Cornell University School of Hotel Administration The Leland C. and Mary M. Pillsbury Institute for Hospitality Entrepreneurship
- Established: 2006
- Director: Pauline A. Milwood
- Location: Ithaca, New York, U.S. 42°26′45″N 76°28′54″W﻿ / ﻿42.4458011°N 76.48158639999997°W
- Website: sha.cornell.edu/centers-institutes/pihe/

= The Leland C. and Mary M. Pillsbury Institute for Hospitality Entrepreneurship =

The Leland C. and Mary M. Pillsbury Institute for Hospitality Entrepreneurship is an institute at Cornell University located in Ithaca, New York within the School of Hotel Administration. Through the engagement of leading industry leaders and faculty, the institute educates and provides students with a wide realm of activities to expand their entrepreneurship knowledge.
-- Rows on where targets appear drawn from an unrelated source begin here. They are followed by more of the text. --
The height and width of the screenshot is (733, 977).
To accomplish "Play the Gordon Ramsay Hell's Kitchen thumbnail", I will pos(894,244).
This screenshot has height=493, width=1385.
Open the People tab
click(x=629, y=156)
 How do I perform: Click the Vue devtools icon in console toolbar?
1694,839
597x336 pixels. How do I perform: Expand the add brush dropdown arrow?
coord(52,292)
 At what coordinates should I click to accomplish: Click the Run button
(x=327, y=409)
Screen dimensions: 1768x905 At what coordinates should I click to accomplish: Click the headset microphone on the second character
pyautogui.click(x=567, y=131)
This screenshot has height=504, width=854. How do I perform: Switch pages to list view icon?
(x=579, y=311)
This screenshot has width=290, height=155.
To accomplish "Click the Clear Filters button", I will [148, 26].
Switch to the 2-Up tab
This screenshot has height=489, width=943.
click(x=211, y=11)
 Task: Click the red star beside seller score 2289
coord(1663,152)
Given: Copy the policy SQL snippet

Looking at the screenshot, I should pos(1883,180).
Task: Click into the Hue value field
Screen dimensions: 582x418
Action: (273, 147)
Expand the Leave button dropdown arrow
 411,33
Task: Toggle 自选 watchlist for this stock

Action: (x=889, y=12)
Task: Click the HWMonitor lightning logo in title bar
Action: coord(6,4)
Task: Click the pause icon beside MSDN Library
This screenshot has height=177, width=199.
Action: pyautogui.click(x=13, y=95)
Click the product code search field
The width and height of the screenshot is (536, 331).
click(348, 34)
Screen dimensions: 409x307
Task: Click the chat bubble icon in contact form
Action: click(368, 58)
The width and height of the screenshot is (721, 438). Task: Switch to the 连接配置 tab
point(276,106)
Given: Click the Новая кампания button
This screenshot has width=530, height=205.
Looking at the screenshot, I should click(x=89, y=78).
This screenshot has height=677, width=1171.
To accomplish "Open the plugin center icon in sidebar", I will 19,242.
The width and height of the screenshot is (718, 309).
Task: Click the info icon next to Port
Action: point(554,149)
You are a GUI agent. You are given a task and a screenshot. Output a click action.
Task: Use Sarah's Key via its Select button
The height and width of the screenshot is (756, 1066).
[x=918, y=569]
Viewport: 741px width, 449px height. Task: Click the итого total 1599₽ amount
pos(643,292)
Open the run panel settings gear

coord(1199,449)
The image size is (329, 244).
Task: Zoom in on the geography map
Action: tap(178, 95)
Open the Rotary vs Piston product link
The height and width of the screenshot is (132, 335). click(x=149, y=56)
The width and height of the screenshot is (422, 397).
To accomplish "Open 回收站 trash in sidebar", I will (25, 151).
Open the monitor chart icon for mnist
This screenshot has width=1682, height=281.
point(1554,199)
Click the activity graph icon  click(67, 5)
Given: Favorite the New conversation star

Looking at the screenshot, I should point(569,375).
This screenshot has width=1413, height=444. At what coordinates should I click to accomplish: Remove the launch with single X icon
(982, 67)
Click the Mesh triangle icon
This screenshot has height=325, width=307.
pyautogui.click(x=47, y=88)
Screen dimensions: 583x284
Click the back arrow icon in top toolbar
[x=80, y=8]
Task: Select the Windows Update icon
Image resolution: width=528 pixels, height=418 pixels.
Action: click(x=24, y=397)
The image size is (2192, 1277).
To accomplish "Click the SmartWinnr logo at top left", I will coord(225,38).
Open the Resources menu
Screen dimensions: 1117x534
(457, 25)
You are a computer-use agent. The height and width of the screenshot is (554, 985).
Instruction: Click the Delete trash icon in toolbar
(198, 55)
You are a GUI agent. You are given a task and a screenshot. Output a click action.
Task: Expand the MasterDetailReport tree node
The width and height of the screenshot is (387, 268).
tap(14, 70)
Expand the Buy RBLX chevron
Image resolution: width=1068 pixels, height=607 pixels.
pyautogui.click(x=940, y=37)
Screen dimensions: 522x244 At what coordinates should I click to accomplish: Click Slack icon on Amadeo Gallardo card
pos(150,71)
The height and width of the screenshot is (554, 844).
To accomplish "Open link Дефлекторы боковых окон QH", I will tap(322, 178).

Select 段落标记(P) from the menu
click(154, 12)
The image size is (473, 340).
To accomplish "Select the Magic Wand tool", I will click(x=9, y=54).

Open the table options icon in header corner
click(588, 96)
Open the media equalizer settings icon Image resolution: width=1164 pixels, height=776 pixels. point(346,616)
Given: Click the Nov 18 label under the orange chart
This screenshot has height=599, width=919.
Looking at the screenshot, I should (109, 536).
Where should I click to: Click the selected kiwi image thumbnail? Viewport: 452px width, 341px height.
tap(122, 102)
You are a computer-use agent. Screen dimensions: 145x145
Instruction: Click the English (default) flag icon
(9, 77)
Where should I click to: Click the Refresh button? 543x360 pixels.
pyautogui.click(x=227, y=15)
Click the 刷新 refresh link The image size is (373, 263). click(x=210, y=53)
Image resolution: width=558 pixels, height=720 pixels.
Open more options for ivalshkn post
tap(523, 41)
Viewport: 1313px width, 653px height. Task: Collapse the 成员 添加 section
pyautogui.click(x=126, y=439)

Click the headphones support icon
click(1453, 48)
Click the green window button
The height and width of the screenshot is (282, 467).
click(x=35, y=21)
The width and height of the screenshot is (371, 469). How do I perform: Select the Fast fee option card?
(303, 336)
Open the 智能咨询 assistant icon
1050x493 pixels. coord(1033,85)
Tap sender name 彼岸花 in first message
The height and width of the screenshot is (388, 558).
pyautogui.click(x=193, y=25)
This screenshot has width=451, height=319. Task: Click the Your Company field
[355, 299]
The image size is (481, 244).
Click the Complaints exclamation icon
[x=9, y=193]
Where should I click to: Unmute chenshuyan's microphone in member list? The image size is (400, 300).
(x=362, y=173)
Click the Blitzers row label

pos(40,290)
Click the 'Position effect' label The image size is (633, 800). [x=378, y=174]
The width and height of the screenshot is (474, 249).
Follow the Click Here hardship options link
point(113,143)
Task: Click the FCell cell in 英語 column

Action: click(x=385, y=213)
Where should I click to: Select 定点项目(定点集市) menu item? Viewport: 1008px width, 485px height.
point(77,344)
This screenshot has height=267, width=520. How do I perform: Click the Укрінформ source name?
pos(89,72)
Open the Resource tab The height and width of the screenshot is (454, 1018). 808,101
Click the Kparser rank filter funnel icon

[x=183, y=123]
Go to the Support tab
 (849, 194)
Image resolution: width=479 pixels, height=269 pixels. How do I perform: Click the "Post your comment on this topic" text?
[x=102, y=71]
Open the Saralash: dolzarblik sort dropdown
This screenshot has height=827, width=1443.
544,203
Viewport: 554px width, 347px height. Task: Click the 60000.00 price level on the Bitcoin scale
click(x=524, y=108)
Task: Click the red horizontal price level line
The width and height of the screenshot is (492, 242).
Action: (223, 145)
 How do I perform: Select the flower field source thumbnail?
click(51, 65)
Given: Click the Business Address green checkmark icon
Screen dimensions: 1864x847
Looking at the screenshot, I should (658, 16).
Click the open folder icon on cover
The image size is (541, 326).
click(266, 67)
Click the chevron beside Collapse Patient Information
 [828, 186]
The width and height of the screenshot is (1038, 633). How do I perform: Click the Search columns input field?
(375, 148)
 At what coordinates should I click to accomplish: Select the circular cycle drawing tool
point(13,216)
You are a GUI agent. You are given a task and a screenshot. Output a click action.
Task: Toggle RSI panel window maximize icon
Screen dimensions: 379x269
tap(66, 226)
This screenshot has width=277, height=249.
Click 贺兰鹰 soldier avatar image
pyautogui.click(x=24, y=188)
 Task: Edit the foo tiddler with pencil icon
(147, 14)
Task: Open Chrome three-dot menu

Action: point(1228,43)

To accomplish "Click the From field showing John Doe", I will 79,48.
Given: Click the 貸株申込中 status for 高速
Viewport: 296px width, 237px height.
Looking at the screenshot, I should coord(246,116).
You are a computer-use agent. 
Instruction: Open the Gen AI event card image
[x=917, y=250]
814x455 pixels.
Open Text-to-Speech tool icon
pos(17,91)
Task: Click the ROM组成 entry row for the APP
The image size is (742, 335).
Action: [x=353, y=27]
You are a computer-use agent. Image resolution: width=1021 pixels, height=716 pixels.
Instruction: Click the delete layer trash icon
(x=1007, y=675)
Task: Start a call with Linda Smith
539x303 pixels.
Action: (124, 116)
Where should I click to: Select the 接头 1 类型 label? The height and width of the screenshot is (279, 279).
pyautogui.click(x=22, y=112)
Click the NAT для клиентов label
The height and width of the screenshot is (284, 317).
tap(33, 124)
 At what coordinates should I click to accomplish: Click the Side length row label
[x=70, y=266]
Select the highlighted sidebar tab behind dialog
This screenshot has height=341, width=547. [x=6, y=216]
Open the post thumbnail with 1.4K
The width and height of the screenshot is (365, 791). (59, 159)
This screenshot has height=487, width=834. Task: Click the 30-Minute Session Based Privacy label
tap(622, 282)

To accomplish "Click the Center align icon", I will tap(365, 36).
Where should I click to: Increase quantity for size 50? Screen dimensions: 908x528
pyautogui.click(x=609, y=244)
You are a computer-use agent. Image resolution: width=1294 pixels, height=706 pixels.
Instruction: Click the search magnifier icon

The most up-to-date information on the institute can be found on the press release page of the website.

== Goals ==
Focusing on advancing students’ entrepreneurship knowledge and mastery, the institutes holds a variety of entrepreneurship focused events including:
1. Entrepreneur in Residence Office Hours
2. Business Consultations
3. Hospitality Business Plan Competition
4. Meet and Repeat Speed Networking
5. Hospitality Hackathons
6. “Slice of Insight” Pizza Socials and Networking

With the goal to supporting students on their entrepreneurial journeys, the institute strives to connect the academic and the practical. Through the institute, several entrepreneurship courses have been created in support of the entrepreneurship concentration at the School of Hotel Administration.